-- START Extract --
21 April 2004

Search all issues

powered by FreeFind

Send Your Feedback!


Government borrowing leads to 155 per cent increase in long-term debt securities

- issues Lm148 million in five stocks

Net issues of long-term debt securities increased to Lm121.1 million over 2003, up some 155 per cent from 2002’s Lm47.5 million, while the Central Bank reports a substantial rise in Government issues whereas net corporate issues declined.
The increase in Government long-term borrowing followed the deterioration in its fiscal position, while the reduction in private sector issues may be attributable to the slowdown in economic activity. Overall, demand for debt securities was strong in 2003 as falling bank deposit rates induced portfolio shifts towards bonds.
Government resorted to the capital market for financing in February, July and November, issuing five different stocks with a combined value of Lm148.8 million. Since Lm48.9 million worth of stocks matured during the course of the year, net issues of Government stocks in the primary market amounted to Lm99.9 million, whereas the Government had made no net issues in the market in 2002.
Terms to maturity ranged between seven and 20 years, whereas coupon rates offered ranged from 4.8 per cent to 5.9 per cent. Households purchased just under half of the total amount issued while collective investment schemes and insurance companies accounted for most of the rest.
In contrast, banks took up less than 10 per cent. As a result, the non-bank sector overtook the banking sector as the largest holder of long-term Government securities. Net corporate bond issues amounted to Lm21.2 million, down from Lm47.5 million in the previous year. Four firms, two of which operate in the tourism industry, issued bonds with terms to maturity of between five and ten years and coupon rates ranging from 5.75 per cent to 6.8 per cent. Response from investors was strong and all issuing companies exercised their over-allotment option and increased bond offerings. These bonds were subsequently listed on the Malta Stock Exchange.
Following a steep decline in 2002, turnover in the secondary market for Government bonds recovered slightly to Lm48.3 million. The Bank’s involvement in the secondary market was minimal, so that most deals were between other investors. Trading was not widely spread across securities, with investors preferring the longer end of the market. Thus, bonds having a term to maturity of ten years or more accounted for over half of the total volume. As regards the secondary market for corporate bonds, turnover remained largely unchanged at Lm10.2 million, despite the increase in the number of listed bonds referred to earlier. Turnover was spread quite evenly across a broad range of securities.
-- END Extract --
-- START Supplied records --
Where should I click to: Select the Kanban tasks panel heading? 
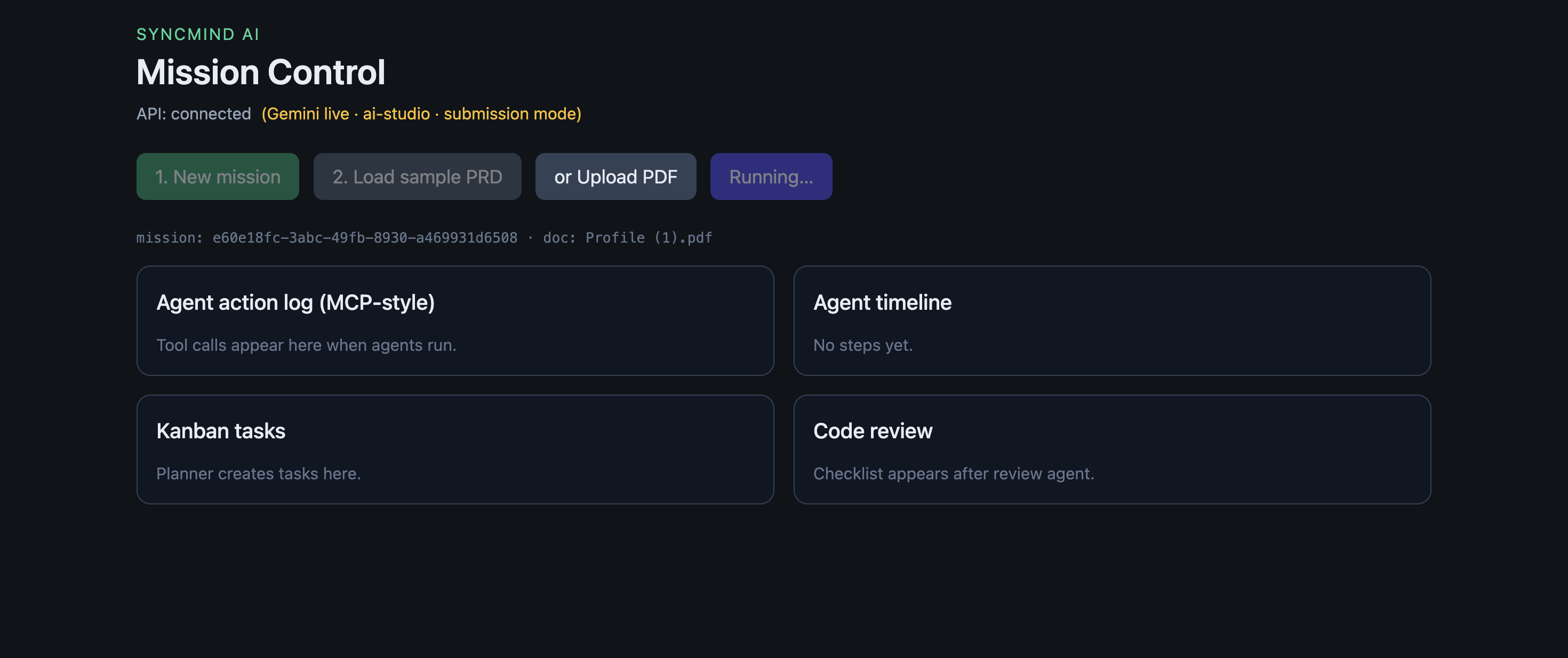[x=220, y=431]
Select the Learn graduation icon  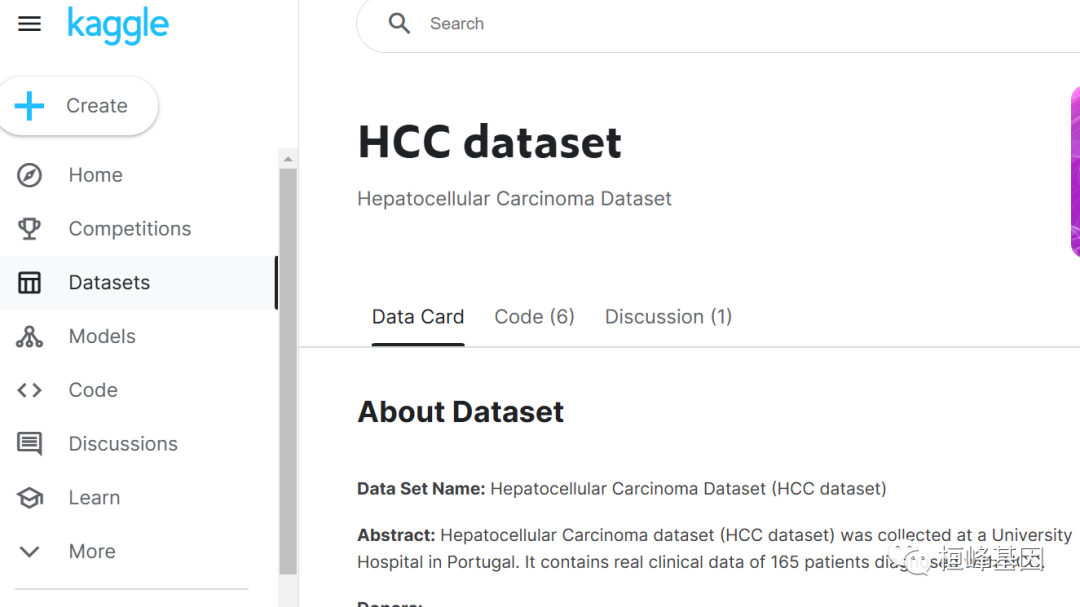(30, 497)
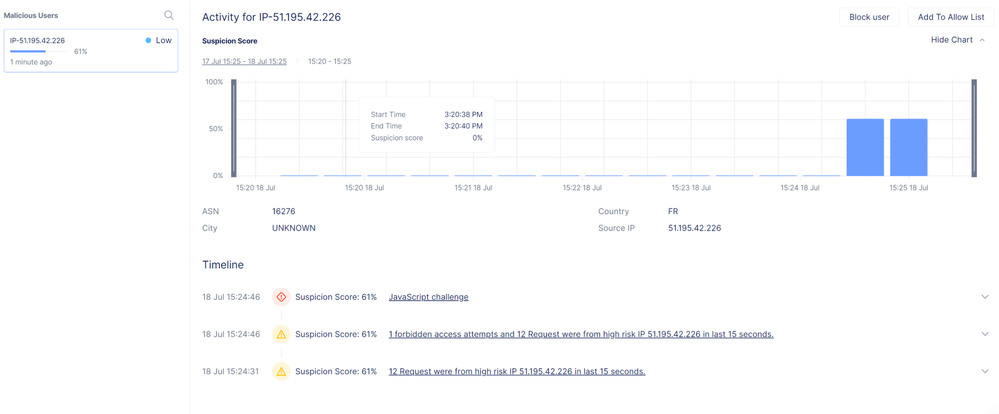
Task: Click the warning icon for forbidden access event
Action: tap(281, 334)
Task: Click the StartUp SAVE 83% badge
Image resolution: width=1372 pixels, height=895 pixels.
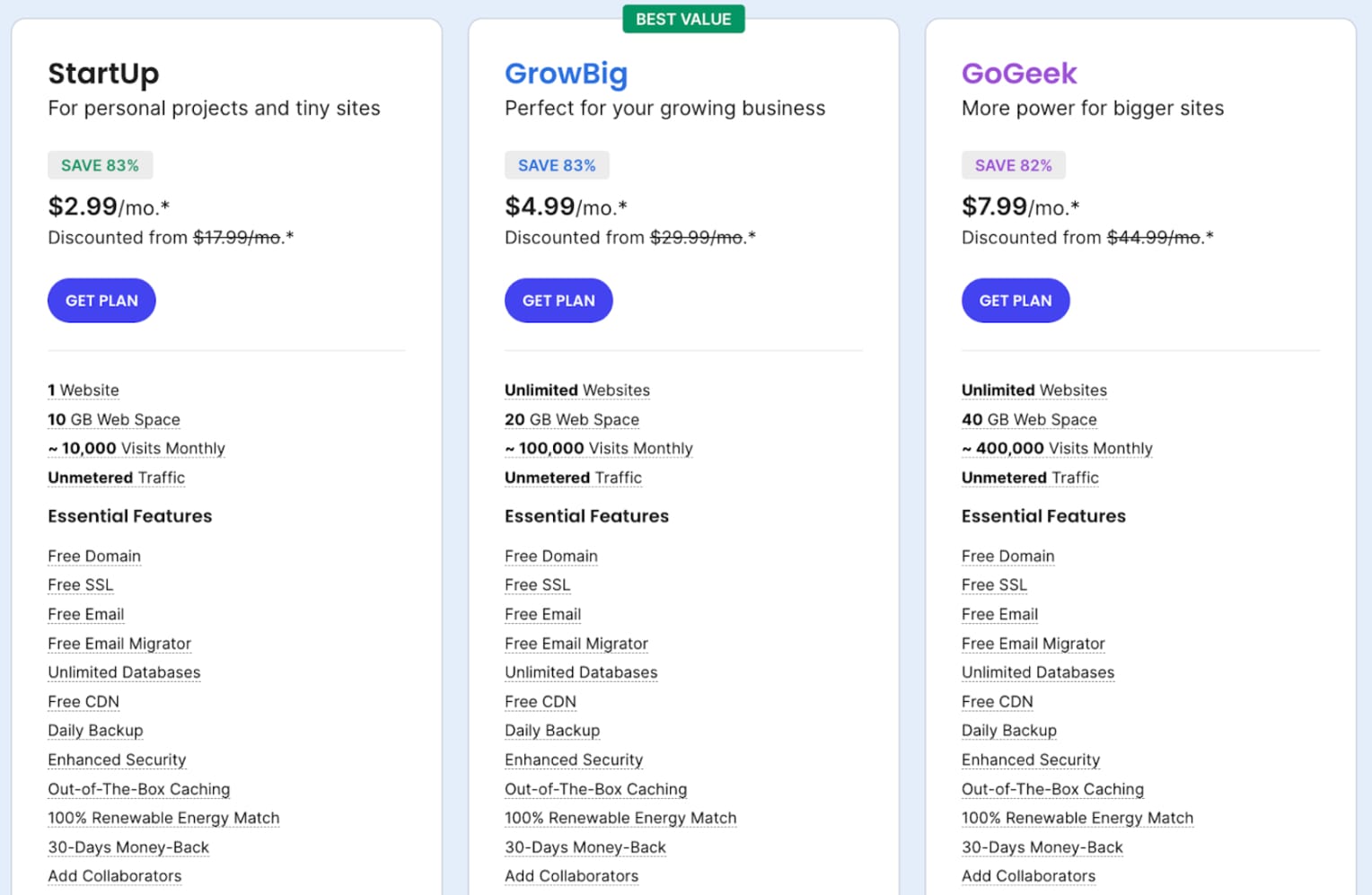Action: 100,165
-- END Supplied records --
● **To be done**
Answer these questions from the article on long-term debt securities:
(a) What did net issues of long-term debt securities amount to over 2003?
(b) What range of coupon rates did the Government stocks offer?
(c) What was turnover in the secondary market for corporate bonds?
The records have no connection to the article.

● **Solution to this exercise**
(a) Lm121.1 million
(b) From 4.8 per cent to 5.9 per cent
(c) Lm10.2 million